July 30 (Bloomberg) -- A U.S. contractor in Iraq overbilled the Pentagon by at least $4.4 million for spare parts and equipment, including $900 for an electronic control switch valued at $7.05, according to a new audit.
Based on the questionable costs identified in a $300 million contract with Dubai-based Anham LLC, the U.S. should review all its contracts with the company in Iraq and Afghanistan, which total about $3.9 billion, said Special Inspector General for Iraq Reconstruction Stuart Bowen.
“The audit found weak oversight in multiple areas that left the government vulnerable to improper overcharges,” Bowen wrote in the forward to his 30th quarterly report, released today. The contract in question was funded with a combination of money earmarked for Iraqi Security Forces and Army operations and maintenance funds.
Among the “egregious examples of overbilling” by Anham were $4,500 for a circuit breaker valued at $183.30, $3,000 for a $94.47 circuit breaker and $80 for a small segment of drain pipe valued at $1.41.
Bowen’s office called for an in-depth review of the entire contract after discovering “significant weaknesses” in government oversight, questionable competition practices and possible undisclosed ownership affiliations between Anham and some of its subcontractors.
Anham said in an e-mail statement today that the auditor’s “conclusions are false, without legal or factual justification.” The company said it worked closely with U.S. officials when it chose subcontractors and “not a single screw or nail was purchased without prior, advance approval by the U.S. government.”
Anham said it would work closely with the auditors “to resolve these inaccurate conclusions.”
Bowen’s latest tally of Iraq spending shows that six months before the remaining 46,000 U.S. combat troops are scheduled to leave Iraq, the Pentagon, State Department and U.S. Agency for International Development, since the Iraq war began, had executed 34,728 contracting actions or grants totaling $35.9 billion.
The special inspector general, created to serve as a watchdog over U.S. reconstruction aid in Iraq, questioned almost 39 percent, or $4.4 million, of the $11.4 million in contract costs it reviewed.
Those costs, it said, “appear to be not fair and reasonable or were not properly documented.”
In one case, Pioneer Iraqi Trading Co., an Anham subcontractor, charged the U.S. $900 for a water level control switch that a competitor had offered for $7.05.
A member of the family group that owns, through a subsidiary, 50 percent of Anham also owns a 90 percent share in Pioneer, though this relationship was never disclosed to the Defense Contract Management Agency, which oversees military contracts, Bowen’s office found.
“The lack of transparency regarding the relationship between Anham and its subcontractors calls into question whether Anham used due diligence to ensure that the U.S. government received a fair price for the goods and services it purchased,” the inspector general’s report concluded.
In other cases, Anham used subcontractors to purchase items that could have been bought directly from the manufacturer at lower prices, the report said.

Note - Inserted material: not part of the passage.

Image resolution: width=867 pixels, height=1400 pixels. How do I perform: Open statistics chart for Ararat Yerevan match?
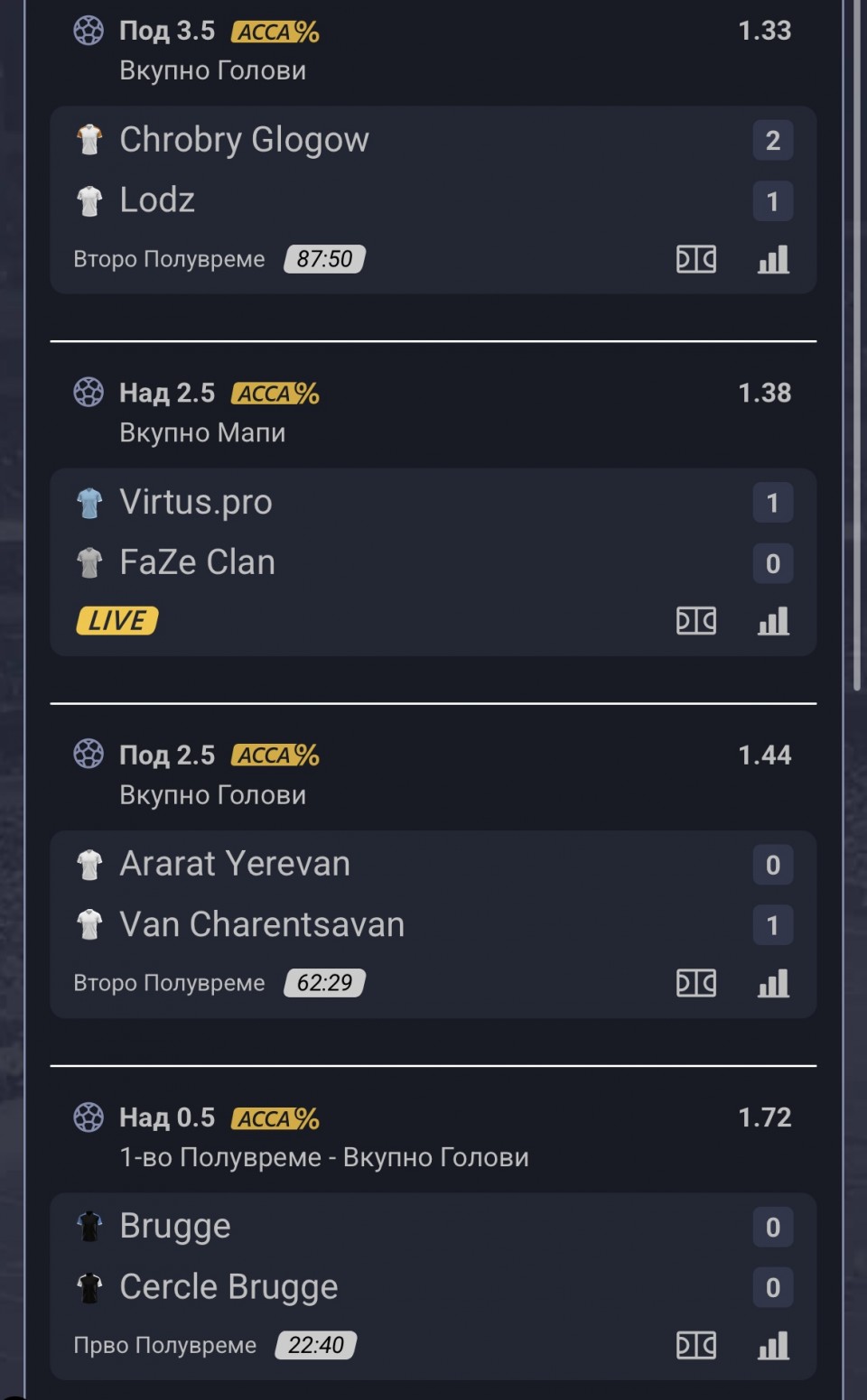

When Anham was asked to buy a loudspeaker system to alert warehouse employees of any danger, it chose not to buy the system directly from the manufacturer at the retail price of $44,615, the report said.
Instead, Anham sought bids from subcontractors and paid a company called Knowlogy $90,908. That price included $20,000 for installation, even though the system setup meant little more than wheeling it into place and plugging it in.
Privately held Anham LLC is a contracting firm for projects throughout the Middle East, Asia, Europe, and North Africa. It provides vehicle, transportation, construction, facilities management, procurement, food, power generation, health management, surveillance and training services.
Based on all the questionable costs it found, the special inspector general “believes that all costs under this contract should be carefully examined, as well as all contracts awarded to Anham,” the report said.
The U.S. military awarded Anham in September 2007 the Iraq contract, with a ceiling price of $300 million to operate and maintain two warehouse and distribution facilities in Abu Ghraib and Umm Qasr, Iraq.
The contract, at its conclusion, had obligations of $119.1 million, of which at least $55 million was spent by subcontractors, the report said.
The contract was structured on a “cost-plus” basis, meaning the government must reimburse Anham for all its costs, instead of agreeing to a fixed price.
The Central Command Joint Theater Support Contracting Command, which awarded the contract, partially agreed with Bowen’s recommendations. The Defense Contract Management Agency agreed to perform a new review of Anham’s purchasing system.